Peter Sokolowski is a lexicographer and editor-at-large at Merriam-Webster. This means, perhaps most importantly, that he has access to their trend data. Sokolowski can see, ahead of anyone else, which words more people than usual are searching for in the company’s online dictionary.
Today, he noticed a confluence:
A rare etymological-meteorological-political coincidence: lookups in 'clemency' spiking from Snowden and 'inclement' spiking from snow.
— Peter Sokolowski (@PeterSokolowski) January 3, 2014
Folks were looking up inclement: Sokolowski guessed it was a result of the massive snowstorm that just blew through the northeast U.S. And people were consulting the definition of clemency, too, just as journalists and politicians have called for clemency for Edward Snowden.
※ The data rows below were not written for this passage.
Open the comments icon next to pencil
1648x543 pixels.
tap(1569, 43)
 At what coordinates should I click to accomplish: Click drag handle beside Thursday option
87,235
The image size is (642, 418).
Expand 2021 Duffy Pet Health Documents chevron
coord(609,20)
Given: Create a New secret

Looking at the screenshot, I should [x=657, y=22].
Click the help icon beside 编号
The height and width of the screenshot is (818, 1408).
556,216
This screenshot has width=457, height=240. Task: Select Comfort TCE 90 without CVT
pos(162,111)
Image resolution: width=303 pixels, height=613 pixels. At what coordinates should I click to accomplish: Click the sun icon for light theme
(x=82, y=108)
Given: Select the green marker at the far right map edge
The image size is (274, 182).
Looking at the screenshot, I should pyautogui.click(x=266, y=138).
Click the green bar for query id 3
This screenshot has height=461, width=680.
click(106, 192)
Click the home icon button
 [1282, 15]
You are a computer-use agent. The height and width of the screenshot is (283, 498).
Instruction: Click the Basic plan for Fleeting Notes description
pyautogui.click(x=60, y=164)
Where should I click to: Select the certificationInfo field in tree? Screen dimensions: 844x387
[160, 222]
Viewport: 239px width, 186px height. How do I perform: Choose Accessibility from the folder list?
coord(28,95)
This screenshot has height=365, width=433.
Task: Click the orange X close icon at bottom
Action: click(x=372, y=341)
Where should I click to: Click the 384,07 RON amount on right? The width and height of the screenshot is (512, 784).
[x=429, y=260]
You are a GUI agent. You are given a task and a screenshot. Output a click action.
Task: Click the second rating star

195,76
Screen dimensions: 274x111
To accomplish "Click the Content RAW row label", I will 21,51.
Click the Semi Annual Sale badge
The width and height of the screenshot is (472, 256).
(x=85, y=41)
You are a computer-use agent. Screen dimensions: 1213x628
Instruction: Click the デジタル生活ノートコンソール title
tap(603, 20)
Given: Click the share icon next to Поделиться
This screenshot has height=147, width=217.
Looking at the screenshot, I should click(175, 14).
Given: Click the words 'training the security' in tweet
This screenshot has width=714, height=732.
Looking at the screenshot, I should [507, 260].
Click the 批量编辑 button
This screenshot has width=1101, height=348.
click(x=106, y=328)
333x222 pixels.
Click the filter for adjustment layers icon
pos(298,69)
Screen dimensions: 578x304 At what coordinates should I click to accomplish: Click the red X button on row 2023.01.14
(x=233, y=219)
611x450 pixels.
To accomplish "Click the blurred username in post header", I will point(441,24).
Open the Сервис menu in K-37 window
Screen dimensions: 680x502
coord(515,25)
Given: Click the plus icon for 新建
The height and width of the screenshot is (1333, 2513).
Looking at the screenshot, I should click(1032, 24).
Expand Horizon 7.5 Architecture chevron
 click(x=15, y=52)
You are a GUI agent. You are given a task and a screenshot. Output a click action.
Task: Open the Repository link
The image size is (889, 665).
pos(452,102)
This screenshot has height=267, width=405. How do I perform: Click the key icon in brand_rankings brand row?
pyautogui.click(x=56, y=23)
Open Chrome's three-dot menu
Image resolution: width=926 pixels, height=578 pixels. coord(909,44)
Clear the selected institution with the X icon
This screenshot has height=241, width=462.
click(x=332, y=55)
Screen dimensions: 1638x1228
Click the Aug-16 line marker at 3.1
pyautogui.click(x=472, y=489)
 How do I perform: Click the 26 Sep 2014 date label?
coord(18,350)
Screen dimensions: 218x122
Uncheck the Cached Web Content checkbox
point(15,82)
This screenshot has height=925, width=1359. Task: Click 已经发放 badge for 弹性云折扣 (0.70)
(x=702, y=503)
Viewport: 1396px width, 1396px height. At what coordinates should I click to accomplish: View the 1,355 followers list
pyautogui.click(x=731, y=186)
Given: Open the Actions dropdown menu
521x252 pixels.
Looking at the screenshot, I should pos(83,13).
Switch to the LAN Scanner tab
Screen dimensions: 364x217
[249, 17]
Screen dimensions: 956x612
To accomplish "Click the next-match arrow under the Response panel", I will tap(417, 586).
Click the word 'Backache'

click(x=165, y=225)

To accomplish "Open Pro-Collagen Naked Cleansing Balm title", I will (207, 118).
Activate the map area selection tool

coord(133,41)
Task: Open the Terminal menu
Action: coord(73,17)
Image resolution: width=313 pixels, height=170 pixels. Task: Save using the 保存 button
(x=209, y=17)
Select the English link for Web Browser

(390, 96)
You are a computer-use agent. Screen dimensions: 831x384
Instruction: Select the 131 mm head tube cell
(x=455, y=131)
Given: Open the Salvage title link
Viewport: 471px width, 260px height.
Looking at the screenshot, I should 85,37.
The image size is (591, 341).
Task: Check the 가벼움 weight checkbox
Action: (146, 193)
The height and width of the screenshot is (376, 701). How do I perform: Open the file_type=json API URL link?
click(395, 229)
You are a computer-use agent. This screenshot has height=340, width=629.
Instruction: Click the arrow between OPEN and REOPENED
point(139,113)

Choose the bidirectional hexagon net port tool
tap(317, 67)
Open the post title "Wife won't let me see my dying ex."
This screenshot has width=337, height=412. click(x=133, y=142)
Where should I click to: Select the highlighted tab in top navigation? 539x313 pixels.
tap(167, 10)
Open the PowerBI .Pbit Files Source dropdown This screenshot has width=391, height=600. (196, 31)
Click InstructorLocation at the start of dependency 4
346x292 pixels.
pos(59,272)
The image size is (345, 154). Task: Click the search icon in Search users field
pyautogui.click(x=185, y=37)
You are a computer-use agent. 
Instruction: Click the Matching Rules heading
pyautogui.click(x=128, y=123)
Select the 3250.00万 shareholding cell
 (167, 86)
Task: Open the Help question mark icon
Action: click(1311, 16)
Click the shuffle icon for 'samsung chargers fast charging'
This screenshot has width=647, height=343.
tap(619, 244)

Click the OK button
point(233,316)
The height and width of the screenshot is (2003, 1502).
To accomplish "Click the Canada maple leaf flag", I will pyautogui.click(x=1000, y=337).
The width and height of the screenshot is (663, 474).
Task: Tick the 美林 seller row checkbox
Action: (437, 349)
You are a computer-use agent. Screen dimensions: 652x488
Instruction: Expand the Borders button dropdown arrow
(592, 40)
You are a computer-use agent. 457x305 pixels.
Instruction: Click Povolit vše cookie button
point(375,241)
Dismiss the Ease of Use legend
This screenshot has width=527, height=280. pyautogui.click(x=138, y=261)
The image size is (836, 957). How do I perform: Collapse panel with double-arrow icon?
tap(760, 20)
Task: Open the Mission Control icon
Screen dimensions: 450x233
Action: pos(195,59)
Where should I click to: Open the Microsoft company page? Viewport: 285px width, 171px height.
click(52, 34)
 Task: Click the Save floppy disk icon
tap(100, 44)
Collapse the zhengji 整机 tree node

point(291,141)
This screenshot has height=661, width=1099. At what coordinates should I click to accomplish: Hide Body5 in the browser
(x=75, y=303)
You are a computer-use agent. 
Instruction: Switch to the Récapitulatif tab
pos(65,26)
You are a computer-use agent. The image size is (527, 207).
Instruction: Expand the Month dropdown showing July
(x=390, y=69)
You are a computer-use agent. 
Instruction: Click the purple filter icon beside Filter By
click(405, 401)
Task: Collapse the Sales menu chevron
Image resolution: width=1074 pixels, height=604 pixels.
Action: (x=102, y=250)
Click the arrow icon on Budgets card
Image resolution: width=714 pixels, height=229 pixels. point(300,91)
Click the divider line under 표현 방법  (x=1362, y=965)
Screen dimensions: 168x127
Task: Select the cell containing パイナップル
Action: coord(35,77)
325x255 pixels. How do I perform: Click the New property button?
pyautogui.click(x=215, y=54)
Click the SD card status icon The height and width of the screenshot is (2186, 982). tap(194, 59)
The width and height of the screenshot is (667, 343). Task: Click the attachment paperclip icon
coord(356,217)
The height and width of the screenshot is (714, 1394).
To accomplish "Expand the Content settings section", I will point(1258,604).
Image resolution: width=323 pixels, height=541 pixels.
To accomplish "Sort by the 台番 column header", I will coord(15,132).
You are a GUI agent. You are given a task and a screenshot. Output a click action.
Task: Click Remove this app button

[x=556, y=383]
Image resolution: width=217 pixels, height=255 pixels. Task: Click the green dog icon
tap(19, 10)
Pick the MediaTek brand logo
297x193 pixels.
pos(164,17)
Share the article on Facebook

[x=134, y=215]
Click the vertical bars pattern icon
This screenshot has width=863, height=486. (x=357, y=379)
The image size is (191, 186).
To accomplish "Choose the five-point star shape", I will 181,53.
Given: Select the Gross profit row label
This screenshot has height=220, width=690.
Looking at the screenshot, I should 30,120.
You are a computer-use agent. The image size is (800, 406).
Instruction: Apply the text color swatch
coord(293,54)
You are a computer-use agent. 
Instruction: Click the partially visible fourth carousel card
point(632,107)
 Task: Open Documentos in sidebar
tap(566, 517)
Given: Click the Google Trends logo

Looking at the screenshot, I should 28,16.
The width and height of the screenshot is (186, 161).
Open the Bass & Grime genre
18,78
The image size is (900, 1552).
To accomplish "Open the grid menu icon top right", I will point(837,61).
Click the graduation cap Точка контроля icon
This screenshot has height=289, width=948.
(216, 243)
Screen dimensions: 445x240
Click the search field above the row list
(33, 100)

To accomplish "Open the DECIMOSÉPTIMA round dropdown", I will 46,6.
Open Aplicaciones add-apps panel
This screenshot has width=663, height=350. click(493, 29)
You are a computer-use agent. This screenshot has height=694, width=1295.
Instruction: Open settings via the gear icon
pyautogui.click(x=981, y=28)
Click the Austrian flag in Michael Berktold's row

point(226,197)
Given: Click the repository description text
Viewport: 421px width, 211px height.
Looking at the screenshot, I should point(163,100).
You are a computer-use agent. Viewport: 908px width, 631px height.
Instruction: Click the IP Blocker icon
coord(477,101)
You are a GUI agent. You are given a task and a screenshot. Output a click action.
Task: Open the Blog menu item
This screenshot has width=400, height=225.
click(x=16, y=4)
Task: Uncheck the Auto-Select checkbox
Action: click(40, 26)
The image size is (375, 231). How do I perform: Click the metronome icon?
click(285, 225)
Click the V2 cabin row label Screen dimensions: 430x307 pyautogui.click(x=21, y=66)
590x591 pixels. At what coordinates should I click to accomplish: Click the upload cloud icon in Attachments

Both words turn on that same root, -clement: The former adopts the negative prefix “in-” and means “stormy” or “un-mildly wet”; the latter is its noun form and means “mercy.” Both words hail from the Latin clemens, meaning merciful, mild, moderate. Roman society, too, emphasized the noun of clemens, clementia. It meant “forbearance,” and even “humanity.” Julius Caesar made it a theme of his regime—and now it’s politically relevant again (or, perhaps, as it always is), as our journalistic-political-meterological community has used it.
It’s a pleasing confluence, if a random one. These two sounds in one word, traveling in the language for over 2,000 years, have now achieved a certain kind of popularity again. It’s one of those little societal micro-trends we only know about it because our references are networked, because the ambassadors of that information—like Sokolowski—think to share it.